Stored data entries:
┌──
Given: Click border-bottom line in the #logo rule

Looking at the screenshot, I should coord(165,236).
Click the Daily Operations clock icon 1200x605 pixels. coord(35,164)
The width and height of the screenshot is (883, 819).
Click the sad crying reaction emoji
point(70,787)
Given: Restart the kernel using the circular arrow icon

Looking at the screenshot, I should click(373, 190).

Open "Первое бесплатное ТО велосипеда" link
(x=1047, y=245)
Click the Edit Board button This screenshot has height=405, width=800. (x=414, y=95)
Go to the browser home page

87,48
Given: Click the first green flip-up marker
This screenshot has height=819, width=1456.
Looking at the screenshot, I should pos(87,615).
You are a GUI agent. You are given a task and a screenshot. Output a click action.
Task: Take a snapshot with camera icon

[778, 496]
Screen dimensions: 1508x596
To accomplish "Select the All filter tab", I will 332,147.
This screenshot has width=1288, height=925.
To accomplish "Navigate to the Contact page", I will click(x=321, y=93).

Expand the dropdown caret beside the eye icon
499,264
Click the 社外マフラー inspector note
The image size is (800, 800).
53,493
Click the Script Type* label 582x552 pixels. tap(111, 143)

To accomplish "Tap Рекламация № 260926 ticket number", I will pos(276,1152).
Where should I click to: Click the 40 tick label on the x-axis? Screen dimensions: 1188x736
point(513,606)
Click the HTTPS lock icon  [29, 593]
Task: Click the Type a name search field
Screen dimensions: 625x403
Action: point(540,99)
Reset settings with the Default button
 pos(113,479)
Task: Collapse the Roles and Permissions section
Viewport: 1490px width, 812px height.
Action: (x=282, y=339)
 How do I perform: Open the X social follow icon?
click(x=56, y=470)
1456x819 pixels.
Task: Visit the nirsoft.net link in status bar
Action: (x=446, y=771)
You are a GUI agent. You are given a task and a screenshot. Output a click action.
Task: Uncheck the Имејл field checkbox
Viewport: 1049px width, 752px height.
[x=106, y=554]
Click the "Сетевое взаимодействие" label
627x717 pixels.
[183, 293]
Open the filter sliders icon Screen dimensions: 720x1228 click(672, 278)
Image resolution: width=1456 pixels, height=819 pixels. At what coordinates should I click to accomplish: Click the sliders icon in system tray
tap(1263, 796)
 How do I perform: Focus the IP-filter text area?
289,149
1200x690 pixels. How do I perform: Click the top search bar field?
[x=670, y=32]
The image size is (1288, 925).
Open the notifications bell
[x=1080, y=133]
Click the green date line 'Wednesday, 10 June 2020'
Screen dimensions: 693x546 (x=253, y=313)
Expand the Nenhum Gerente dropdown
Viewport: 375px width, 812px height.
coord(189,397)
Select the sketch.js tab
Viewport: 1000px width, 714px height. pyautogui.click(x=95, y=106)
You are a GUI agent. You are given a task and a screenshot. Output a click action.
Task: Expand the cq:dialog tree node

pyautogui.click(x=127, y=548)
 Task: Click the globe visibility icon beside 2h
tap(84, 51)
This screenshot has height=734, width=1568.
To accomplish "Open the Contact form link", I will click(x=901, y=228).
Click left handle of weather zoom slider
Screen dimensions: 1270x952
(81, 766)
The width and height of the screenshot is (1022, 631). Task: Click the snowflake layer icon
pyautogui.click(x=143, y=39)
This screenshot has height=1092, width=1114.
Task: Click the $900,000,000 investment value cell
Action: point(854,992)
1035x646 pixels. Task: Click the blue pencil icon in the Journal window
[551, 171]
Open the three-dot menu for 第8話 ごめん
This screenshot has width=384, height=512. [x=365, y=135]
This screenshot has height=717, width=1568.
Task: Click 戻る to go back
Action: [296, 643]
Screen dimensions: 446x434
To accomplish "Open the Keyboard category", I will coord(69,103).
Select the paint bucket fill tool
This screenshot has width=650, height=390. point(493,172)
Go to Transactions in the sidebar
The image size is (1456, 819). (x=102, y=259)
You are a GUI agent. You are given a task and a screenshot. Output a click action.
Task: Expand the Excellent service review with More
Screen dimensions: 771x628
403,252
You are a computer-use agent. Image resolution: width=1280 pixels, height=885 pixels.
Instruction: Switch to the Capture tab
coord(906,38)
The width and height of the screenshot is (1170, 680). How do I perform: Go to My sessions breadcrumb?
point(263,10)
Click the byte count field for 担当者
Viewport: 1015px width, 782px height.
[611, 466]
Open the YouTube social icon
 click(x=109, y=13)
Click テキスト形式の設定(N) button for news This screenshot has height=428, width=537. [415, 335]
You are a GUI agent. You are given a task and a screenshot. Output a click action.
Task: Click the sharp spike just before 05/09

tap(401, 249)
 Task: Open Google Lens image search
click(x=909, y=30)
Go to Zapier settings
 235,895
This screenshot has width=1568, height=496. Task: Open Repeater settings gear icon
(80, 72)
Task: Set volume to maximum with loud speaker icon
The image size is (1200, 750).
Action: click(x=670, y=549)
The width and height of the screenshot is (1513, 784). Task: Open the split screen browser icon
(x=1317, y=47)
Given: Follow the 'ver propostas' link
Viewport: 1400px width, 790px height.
└──
• Task directions:
Start at the row containing "The width and height of the screenshot is (1513, 784)." and continue through the last row. Copy those rows in full, requests included, adding 74 to every coordinate value in the answers.

• Correct result:
The width and height of the screenshot is (1513, 784). Task: Open the split screen browser icon
(x=1391, y=121)
Given: Follow the 'ver propostas' link
Viewport: 1400px width, 790px height.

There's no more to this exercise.